* What is required:
Please reproduce each of the following entries exactly.

* Extracted material:
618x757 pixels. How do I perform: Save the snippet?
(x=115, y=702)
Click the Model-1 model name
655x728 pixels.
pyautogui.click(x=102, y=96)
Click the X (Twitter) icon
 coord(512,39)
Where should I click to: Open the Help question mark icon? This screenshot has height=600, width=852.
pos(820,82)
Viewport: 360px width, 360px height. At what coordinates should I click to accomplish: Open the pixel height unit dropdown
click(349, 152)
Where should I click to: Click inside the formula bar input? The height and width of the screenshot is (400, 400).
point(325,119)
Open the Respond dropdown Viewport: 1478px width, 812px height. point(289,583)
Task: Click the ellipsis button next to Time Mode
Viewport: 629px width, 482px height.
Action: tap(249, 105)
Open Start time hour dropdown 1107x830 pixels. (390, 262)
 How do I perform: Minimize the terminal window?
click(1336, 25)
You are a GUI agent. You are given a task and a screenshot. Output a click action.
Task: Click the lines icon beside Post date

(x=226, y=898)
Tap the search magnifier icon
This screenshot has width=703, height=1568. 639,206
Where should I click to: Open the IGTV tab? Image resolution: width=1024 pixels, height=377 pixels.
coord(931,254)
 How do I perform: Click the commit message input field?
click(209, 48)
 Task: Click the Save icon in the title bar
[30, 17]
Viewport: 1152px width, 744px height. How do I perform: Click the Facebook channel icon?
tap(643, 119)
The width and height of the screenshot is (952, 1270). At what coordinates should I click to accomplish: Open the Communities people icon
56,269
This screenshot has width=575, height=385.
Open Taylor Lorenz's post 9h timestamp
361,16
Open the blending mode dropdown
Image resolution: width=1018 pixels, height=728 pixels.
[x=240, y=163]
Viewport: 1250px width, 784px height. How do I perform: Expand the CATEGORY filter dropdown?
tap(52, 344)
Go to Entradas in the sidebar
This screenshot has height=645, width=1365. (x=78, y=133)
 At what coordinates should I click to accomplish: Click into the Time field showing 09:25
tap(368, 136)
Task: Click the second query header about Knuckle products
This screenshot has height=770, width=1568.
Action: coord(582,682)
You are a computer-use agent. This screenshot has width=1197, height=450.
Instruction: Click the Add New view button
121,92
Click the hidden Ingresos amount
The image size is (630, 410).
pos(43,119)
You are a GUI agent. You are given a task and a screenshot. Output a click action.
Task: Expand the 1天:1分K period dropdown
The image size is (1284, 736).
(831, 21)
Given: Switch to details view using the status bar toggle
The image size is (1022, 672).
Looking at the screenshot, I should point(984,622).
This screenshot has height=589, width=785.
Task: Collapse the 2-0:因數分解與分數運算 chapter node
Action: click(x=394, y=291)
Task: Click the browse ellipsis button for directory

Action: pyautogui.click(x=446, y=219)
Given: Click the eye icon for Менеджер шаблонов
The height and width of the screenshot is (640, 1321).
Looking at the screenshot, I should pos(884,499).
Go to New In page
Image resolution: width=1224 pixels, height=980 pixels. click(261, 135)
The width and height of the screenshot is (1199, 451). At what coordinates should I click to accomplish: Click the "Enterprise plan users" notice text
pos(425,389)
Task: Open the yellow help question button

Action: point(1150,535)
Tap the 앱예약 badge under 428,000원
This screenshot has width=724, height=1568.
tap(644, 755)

* Output:
618x757 pixels. How do I perform: Save the snippet?
(x=115, y=702)
Click the Model-1 model name
655x728 pixels.
pyautogui.click(x=102, y=96)
Click the X (Twitter) icon
 coord(512,39)
Where should I click to: Open the Help question mark icon? This screenshot has height=600, width=852.
pos(820,82)
Viewport: 360px width, 360px height. At what coordinates should I click to accomplish: Open the pixel height unit dropdown
click(349, 152)
Where should I click to: Click inside the formula bar input? The height and width of the screenshot is (400, 400).
point(325,119)
Open the Respond dropdown Viewport: 1478px width, 812px height. point(289,583)
Task: Click the ellipsis button next to Time Mode
Viewport: 629px width, 482px height.
Action: tap(249, 105)
Open Start time hour dropdown 1107x830 pixels. (390, 262)
 How do I perform: Minimize the terminal window?
click(1336, 25)
You are a GUI agent. You are given a task and a screenshot. Output a click action.
Task: Click the lines icon beside Post date

(x=226, y=898)
Tap the search magnifier icon
This screenshot has width=703, height=1568. 639,206
Where should I click to: Open the IGTV tab? Image resolution: width=1024 pixels, height=377 pixels.
coord(931,254)
 How do I perform: Click the commit message input field?
click(209, 48)
 Task: Click the Save icon in the title bar
[30, 17]
Viewport: 1152px width, 744px height. How do I perform: Click the Facebook channel icon?
tap(643, 119)
The width and height of the screenshot is (952, 1270). At what coordinates should I click to accomplish: Open the Communities people icon
56,269
This screenshot has width=575, height=385.
Open Taylor Lorenz's post 9h timestamp
361,16
Open the blending mode dropdown
Image resolution: width=1018 pixels, height=728 pixels.
[x=240, y=163]
Viewport: 1250px width, 784px height. How do I perform: Expand the CATEGORY filter dropdown?
tap(52, 344)
Go to Entradas in the sidebar
This screenshot has height=645, width=1365. (x=78, y=133)
 At what coordinates should I click to accomplish: Click into the Time field showing 09:25
tap(368, 136)
Task: Click the second query header about Knuckle products
This screenshot has height=770, width=1568.
Action: coord(582,682)
You are a computer-use agent. This screenshot has width=1197, height=450.
Instruction: Click the Add New view button
121,92
Click the hidden Ingresos amount
The image size is (630, 410).
pos(43,119)
You are a GUI agent. You are given a task and a screenshot. Output a click action.
Task: Expand the 1天:1分K period dropdown
The image size is (1284, 736).
(831, 21)
Given: Switch to details view using the status bar toggle
The image size is (1022, 672).
Looking at the screenshot, I should point(984,622).
This screenshot has height=589, width=785.
Task: Collapse the 2-0:因數分解與分數運算 chapter node
Action: click(x=394, y=291)
Task: Click the browse ellipsis button for directory

Action: pyautogui.click(x=446, y=219)
Given: Click the eye icon for Менеджер шаблонов
The height and width of the screenshot is (640, 1321).
Looking at the screenshot, I should pos(884,499).
Go to New In page
Image resolution: width=1224 pixels, height=980 pixels. click(261, 135)
The width and height of the screenshot is (1199, 451). At what coordinates should I click to accomplish: Click the "Enterprise plan users" notice text
pos(425,389)
Task: Open the yellow help question button

Action: point(1150,535)
Tap the 앱예약 badge under 428,000원
This screenshot has width=724, height=1568.
tap(644, 755)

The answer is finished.